T10 Head Unit Installation and Review – Android Auto and Apple Car Play Head Unit for the 5th Gen 4Runner
If you’ve grown bored of the OEM head unit in the 5th Gen 4 Runner, or are just longing for a bigger screen, smaller knobs, better sound, and pretty much full Android tablet functionality in your dash, the T10 from Cartrimhome might be for you. The install is relatively easy, though if you have an extreme phobia of breaking plastic parts, or you’re not a fan of spaghetti wiring harnesses, you might want to bribe a friend to help with the install. A delicious beverage usually does the trick.
Introducing the T10 Head Unit
The T9 has been around for awhile, and the T10 is a definite improvement. Not just in the feature department, but it’s also an easier install. You’ll notice right out of the box that the backside electronics of the T10 are much slimmer than the T9, so it’s lighter to handle, and all the wires are much easier to shove back inside the console when everything is all wired up.

### DIRECTIVE 1:
Write out the stretch of the T10 head unit review from "T10 Head Unit Installation" through "does the trick.".
### DIRECTIVE 2:
In the T10 head unit review, how do the backside electronics of the T10 compare with those of the T9?
The data that comes next has no connection to the T10 head unit review.

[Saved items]
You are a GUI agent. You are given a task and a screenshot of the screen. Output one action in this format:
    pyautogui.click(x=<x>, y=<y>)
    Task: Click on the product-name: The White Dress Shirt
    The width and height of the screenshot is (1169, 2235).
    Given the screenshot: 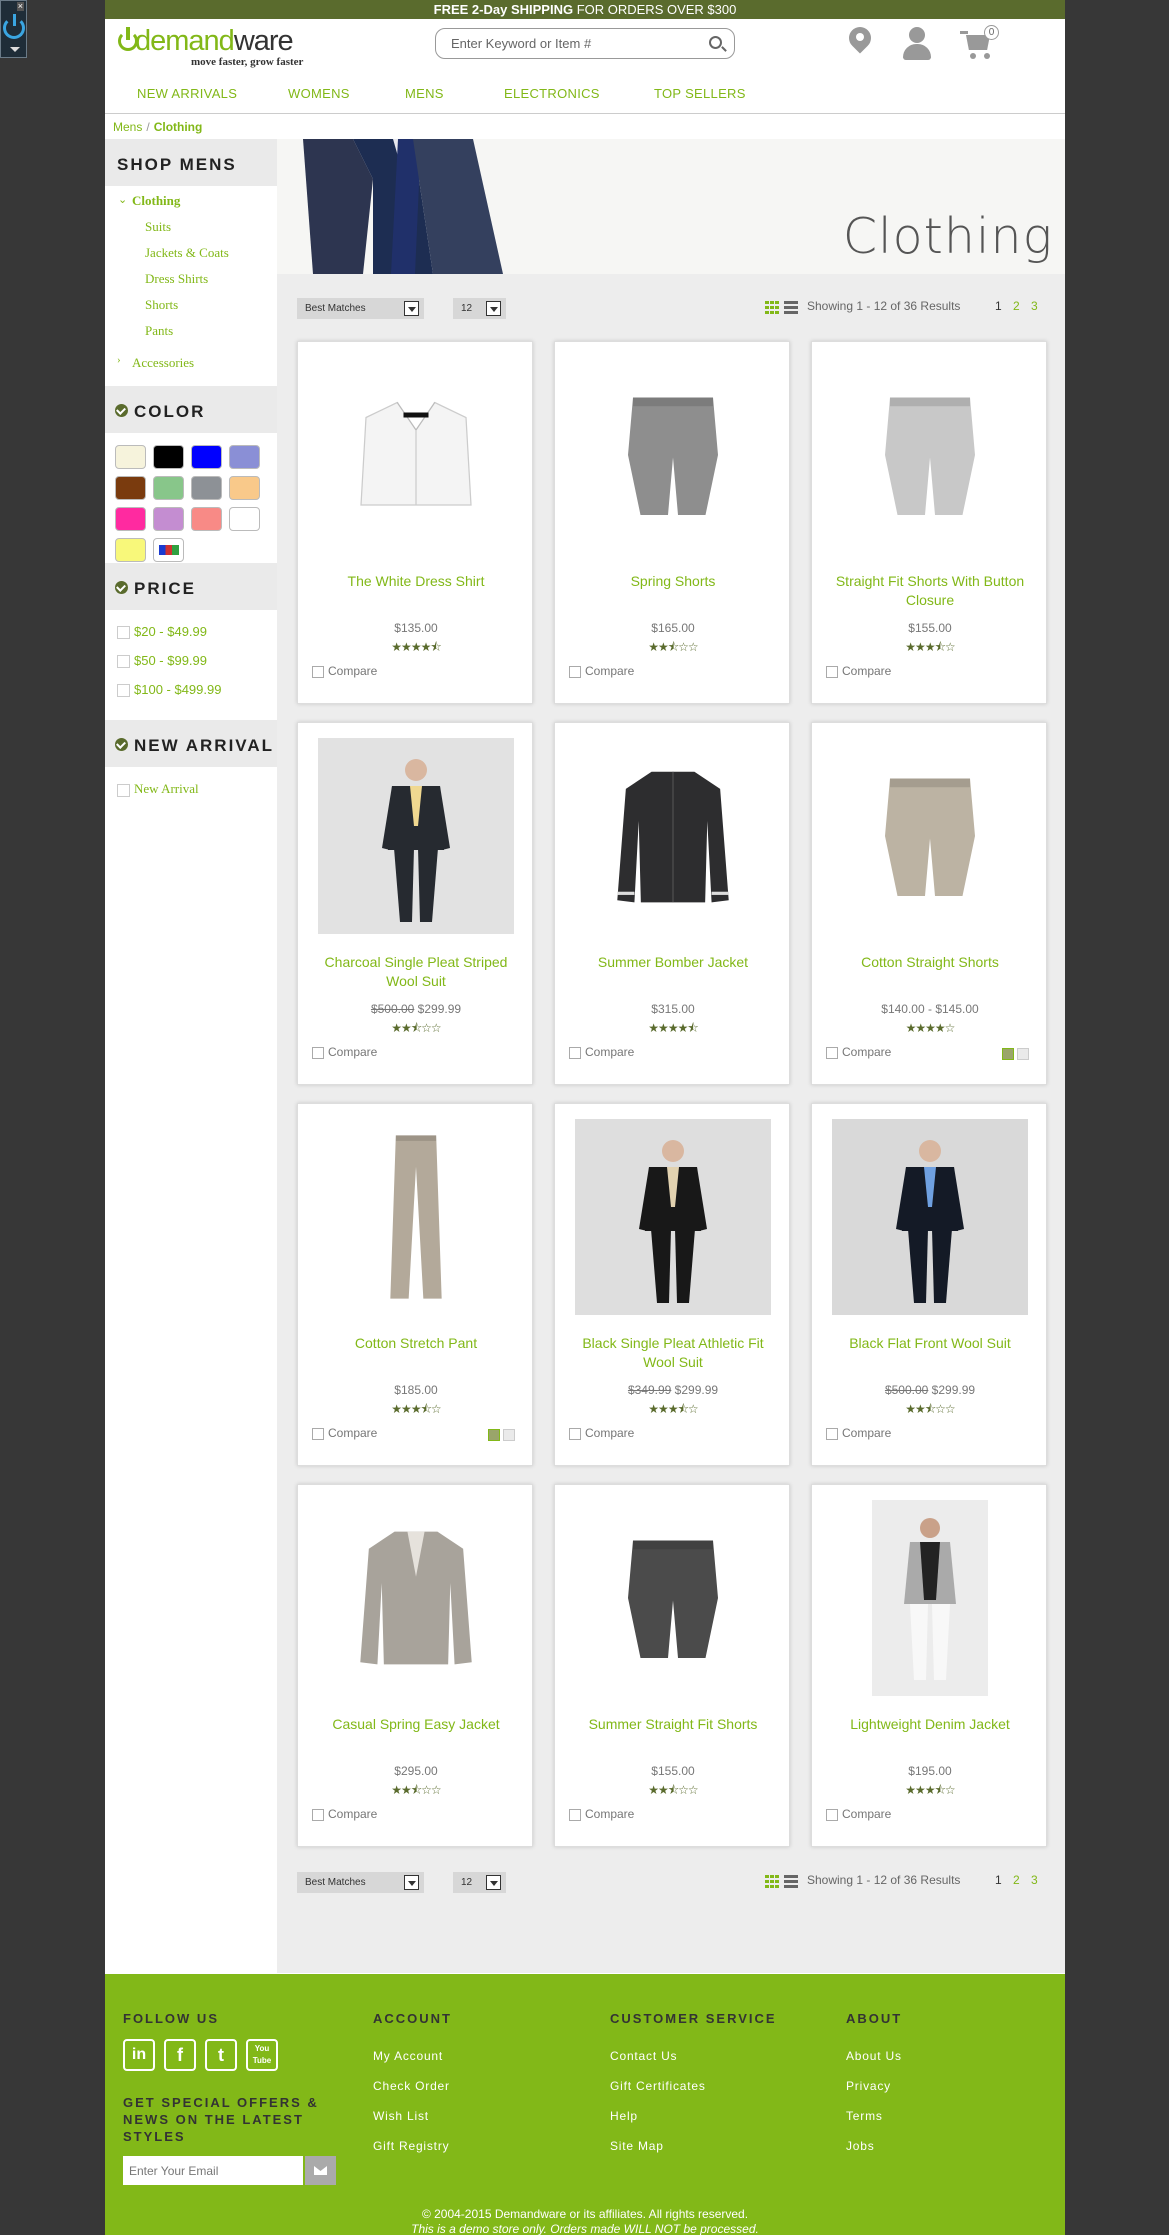 What is the action you would take?
    pyautogui.click(x=416, y=582)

### ANSWER SPACE 1:
T10 Head Unit Installation and Review – Android Auto and Apple Car Play Head Unit for the 5th Gen 4Runner
If you’ve grown bored of the OEM head unit in the 5th Gen 4 Runner, or are just longing for a bigger screen, smaller knobs, better sound, and pretty much full Android tablet functionality in your dash, the T10 from Cartrimhome might be for you. The install is relatively easy, though if you have an extreme phobia of breaking plastic parts, or you’re not a fan of spaghetti wiring harnesses, you might want to bribe a friend to help with the install. A delicious beverage usually does the trick.

### ANSWER SPACE 2:
They are much slimmer than the T9's.